_TASK REQUIREMENTS_.
Return the entries below verbatim. Pictures stay out.

- - - -

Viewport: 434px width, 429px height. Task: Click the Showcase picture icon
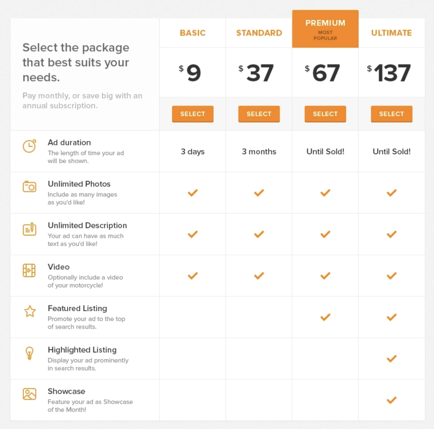point(29,394)
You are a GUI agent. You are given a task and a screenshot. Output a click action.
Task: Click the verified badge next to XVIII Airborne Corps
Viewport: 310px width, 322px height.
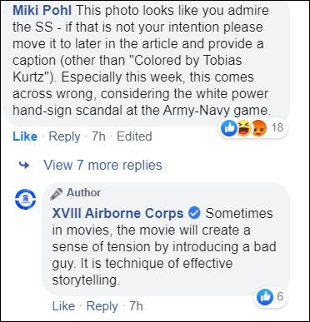click(x=194, y=213)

- - - -

_ANSWER AREA_.
Viewport: 434px width, 429px height. Task: Click the Showcase picture icon
point(29,394)
You are a GUI agent. You are given a task and a screenshot. Output a click action.
Task: Click the verified badge next to XVIII Airborne Corps
Viewport: 310px width, 322px height.
click(x=194, y=213)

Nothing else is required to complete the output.